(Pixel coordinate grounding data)
Content starts
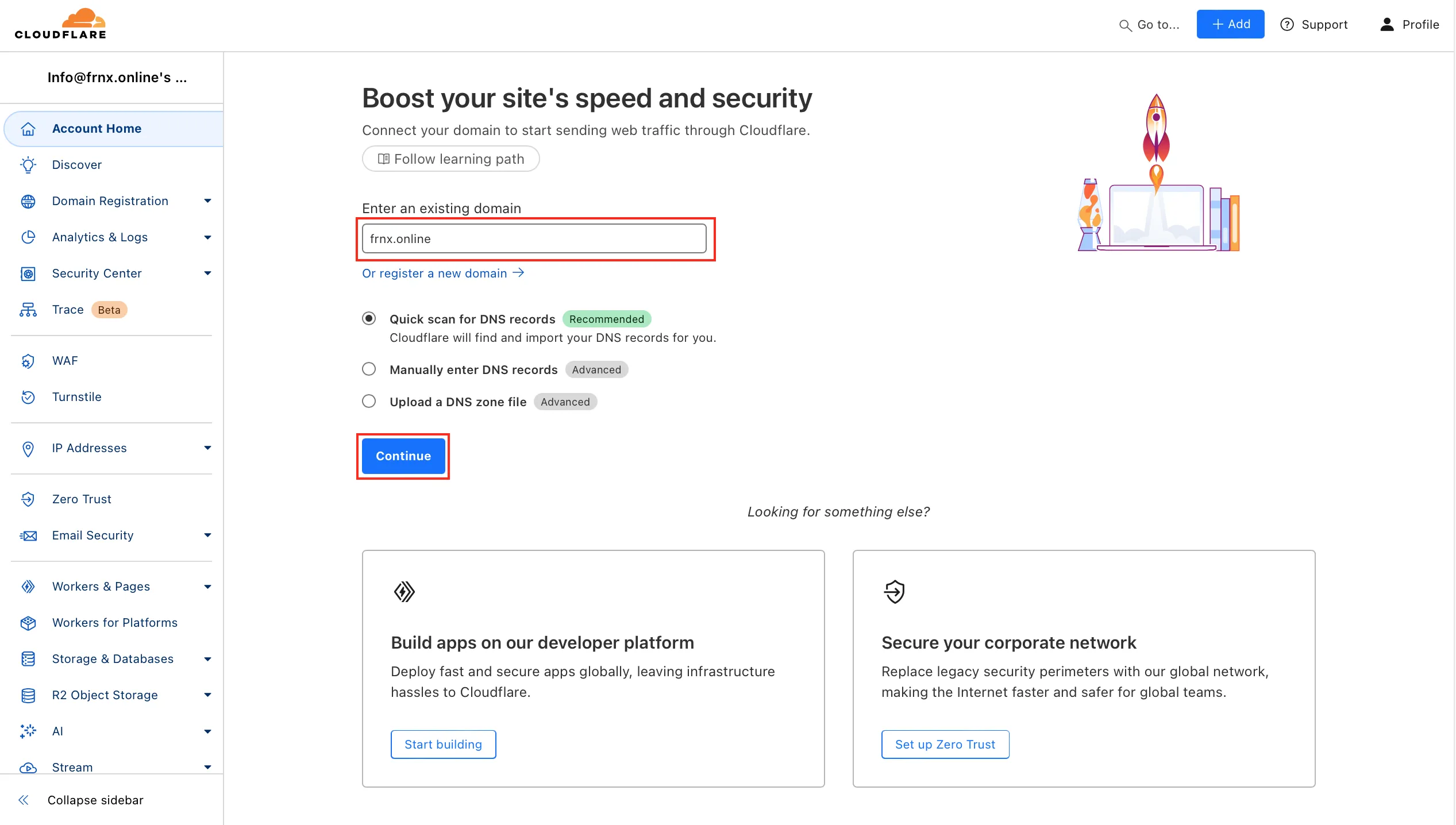This screenshot has width=1456, height=825.
Task: Choose Manually enter DNS records option
Action: tap(369, 369)
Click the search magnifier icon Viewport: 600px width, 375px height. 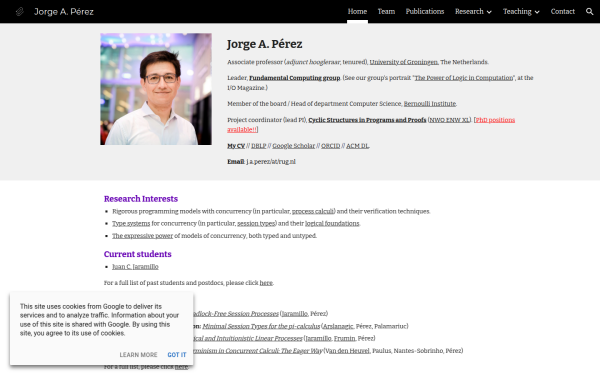(589, 11)
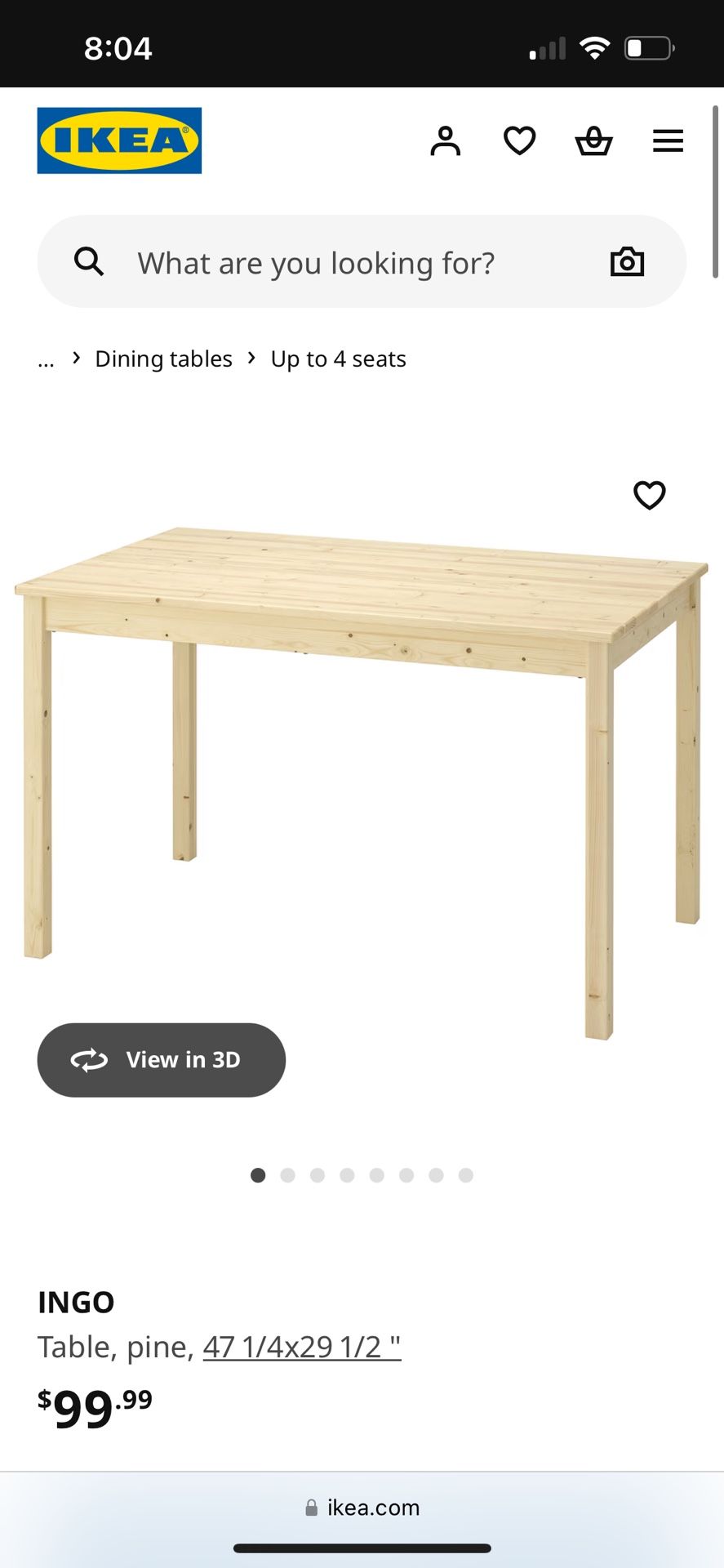Open visual search camera icon
Screen dimensions: 724x1568
pyautogui.click(x=628, y=261)
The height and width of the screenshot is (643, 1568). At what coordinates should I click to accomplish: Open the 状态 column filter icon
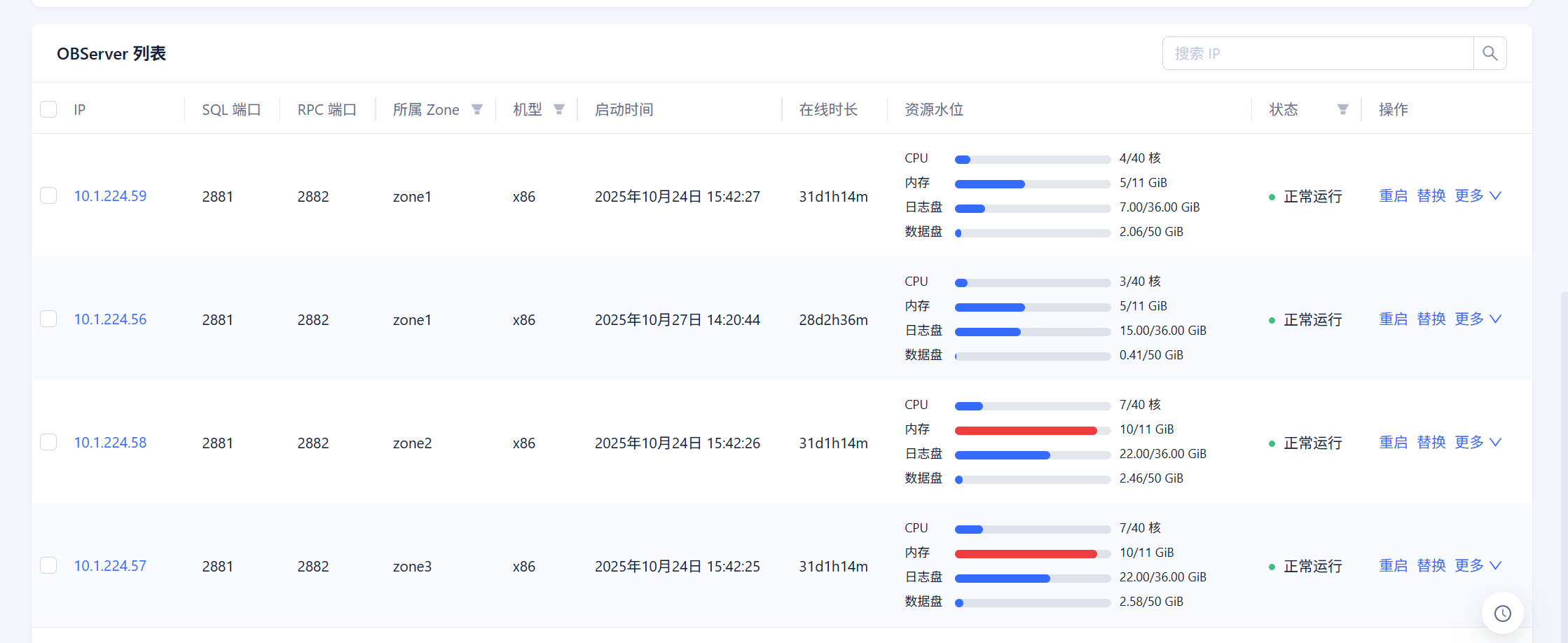1342,109
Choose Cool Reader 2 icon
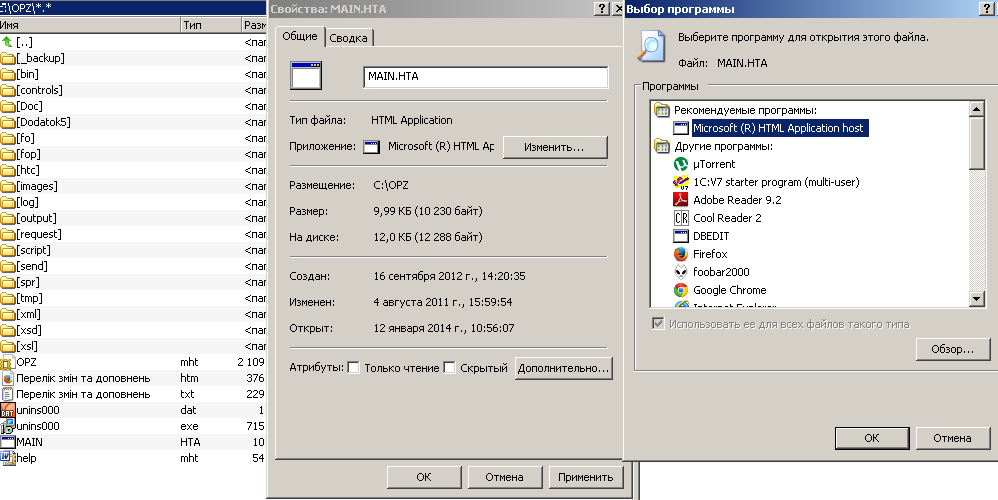The image size is (998, 500). (681, 218)
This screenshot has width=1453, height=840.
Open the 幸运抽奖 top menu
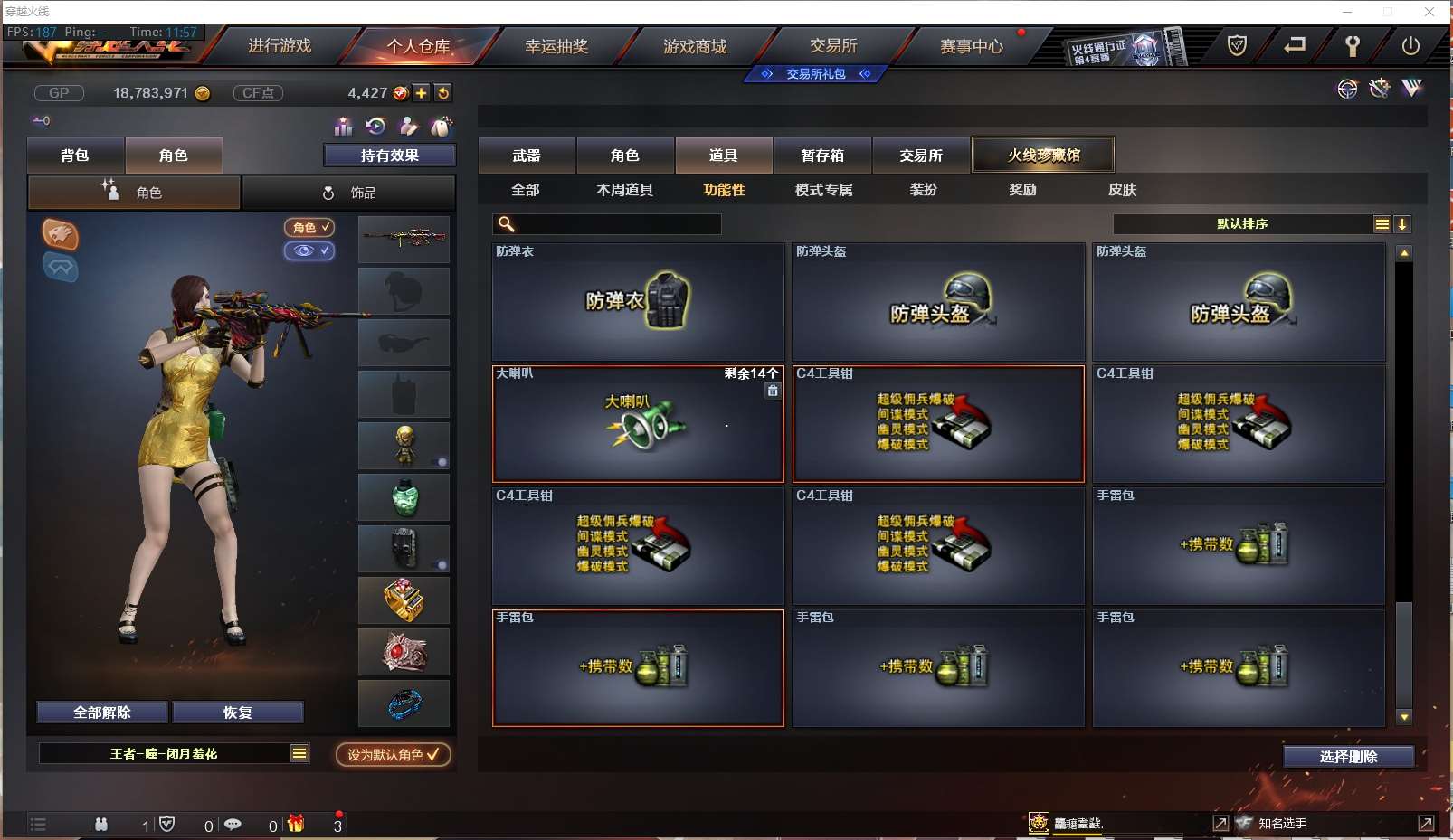click(x=556, y=46)
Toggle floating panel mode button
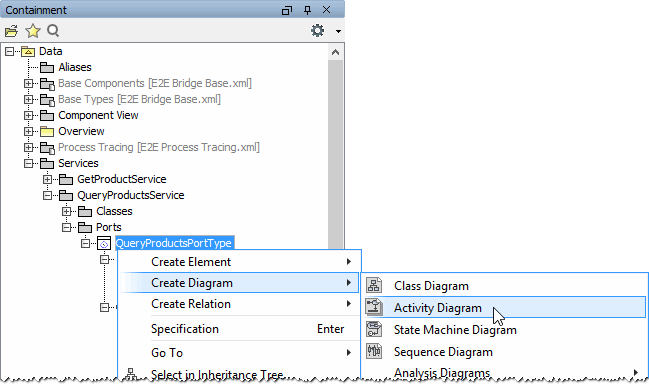649x391 pixels. (x=287, y=10)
Content ends
Description of the task
In the copy, include exactly the lines from the one with "Choose Cool Reader 2 icon" through the final line of the entries above, both ends counted, and no pictures.

The answer
Choose Cool Reader 2 icon
The image size is (998, 500). (681, 218)
This screenshot has width=1453, height=840.
Open the 幸运抽奖 top menu
click(x=556, y=46)
Toggle floating panel mode button
649x391 pixels. (x=287, y=10)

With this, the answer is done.